Thankfully, just enough of the latter oozes through the laser fine chiseled artifice that is
Denis Villeneuve’s Blade Runner 2049. A title that continues to leave my lips with a credulity reserved for a half hearted quip. Set thirty years after the events of the 1982 cult classic, we are tossed deeper into the expansive, desolate hellscape that is Los Angeles near the center of the century, where humanity’s last gasps on Earth seems to be clinging to a thread in the wake of further commercial, industrial and ecological decay. Greater dimensions of post-Singularity life are explored as dutiful replicant hunter killer, Officer K(Ryan Gosling), is tasked with uncovering the truth behind what could mean a world shattering discovery regarding the future of Replicants as oppressed servant machines. Stumbling upon curious artifacts at the site of his last outing against a runaway Nexus 8, an avalanche of evidence begins to coalesce implying that our nameless protagonist, may very well be on a cusp of something devastating.
Now, before we get into the fine meat of the film, perhaps it is important to lay out some foundations. Particularly in regards to the original Blade Runner, and my lifelong relationship with it. Having no familiarity with the work of Philip K. Dick, nor Burroughs, and having zero concept of what the term Blade Runner actually meant, the visuals of the ad campaign, the striking poster, and a summer where Harrison Ford,was about to tackle grand scale fantasy again, my dad took me to the local movie house. Only, then did we discover that seven year old me was about to both be thrown Marianas Trench deep into realms of hard science fiction, and glacially paced art cinema. Both things, that were still pretty alien to my young mind. Some of the most indelible impressions left upon me were the jaw dropping visuals, the soundscape, and the crushingly powerful score by VANGELIS. When it was over, I had surely napped once or twice, but it stuck with me regardless. I bugged parents for any Blade Runner related merch I could get my hands on. Perplexed as they were, knowing full well that I very well couldn’t fully understand what I was so giddy about, they found the official Marvel Comics adaptation, and an official movie magazine. Both items stayed with me throughout much of the 1980s. That summer, was also the time of being inspired by synthpop with the sounds of Soft Cell, Gary Numan, and others. So culture in a sense, had been calling. Somehow, evoking imagery that remained hard to shake throughout the rest of that year.
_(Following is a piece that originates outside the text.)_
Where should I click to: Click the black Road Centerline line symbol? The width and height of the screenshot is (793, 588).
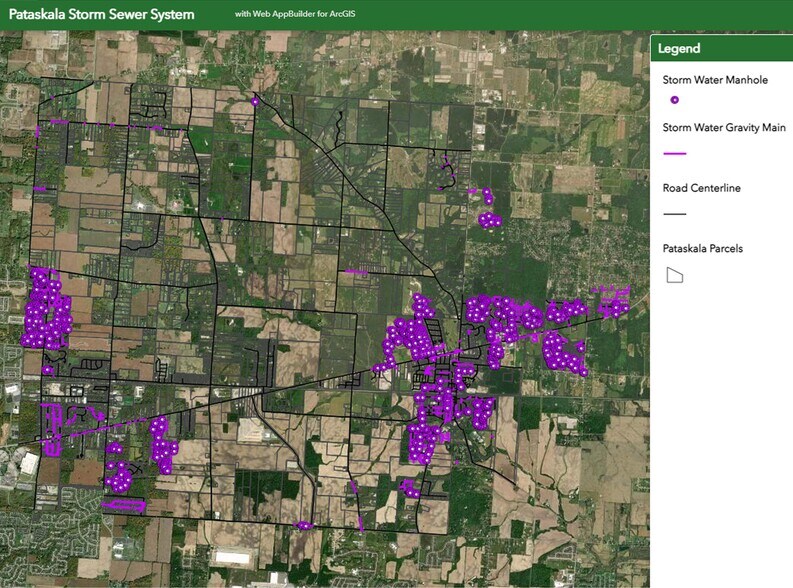tap(675, 214)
Despite having nearly noone in town whom I could properly talk Blade Runner with, the film remained something of a personal companion. A fantasy world that was just foreboding and tactile enough to feel like something out of a Disneyland nightmare. Los Angeles, suddenly had this air of Pleasure Island, complete with a world’s worth of cultures, and lifestyles simply gasping for air as they went about their daily business beneath what seemed like entire bed sets of oppressive rain. Back then, I had no care for why Rick Deckard didn’t seem like such a good guy, nor that his targets seemed a great deal more relatable and worthy of empathy. The world simply felt like this forbidden tourist attraction where the only true price of admission, was innocence.
Flash forward ten years, and being familiar with what came clear as obvious structural and character issues in the film, talks of a new, more ideal cut would be released to the public soon. Immediately, I made sure to consider the event appointment viewing. And sure enough, that cut provided me with something far more mysterious and ethereal. Ridley Scott’s true intentions at last began to take shape, even as it remained clear that Deckard, was no different than the nazi SS agents, PKD studied as inspiration for Do Androids Dream Of Electric Sheep. That the reason so many stayed away in droves, was not merely the hacky Harrison Ford voice-over clusterhump, but that America’s latest cinema hero had taken a career hard left, and took on the role of an ineffectual cog in a horrendous oppression machine. A film that offered no real cathartic turn for our main character. Where the true hero in his last moments, saw the beauty in life, and allowed his spirit to flow free after exhibiting that which life never granted to him; mercy.Blade Runner, at age 18, was at last a vision of a desolate future where apathy, and exploitation had run the planet asunder, and with it, the human soul.
And yet the film’s legacy had a greater hold on me than I had ever initially assumed. So many angles, from the art, sound, fashion, and environmental also gave way toward interests that remain as important to me now as then. Everything from concerns regarding social justice, economic and health. Environmental and ecological. The world of Los Angeles, 2019 is that of our greatest vices at last paying us all back with interest. Pollution, poverty, and the revelation that a specialist is one act of insubordination away from becoming “little people”, suddenly became a touch point for my own thoughts of resistance and rebellion in everything from outsider art, to noisy, at times indecipherable electronic drones. From the serenity of deep ambient space music to desperate lullabies warding away yet more sleepless nights with noone to talk to. Blade Runner, remains a rich nucleus of what forms my art, sleeping and conscious life.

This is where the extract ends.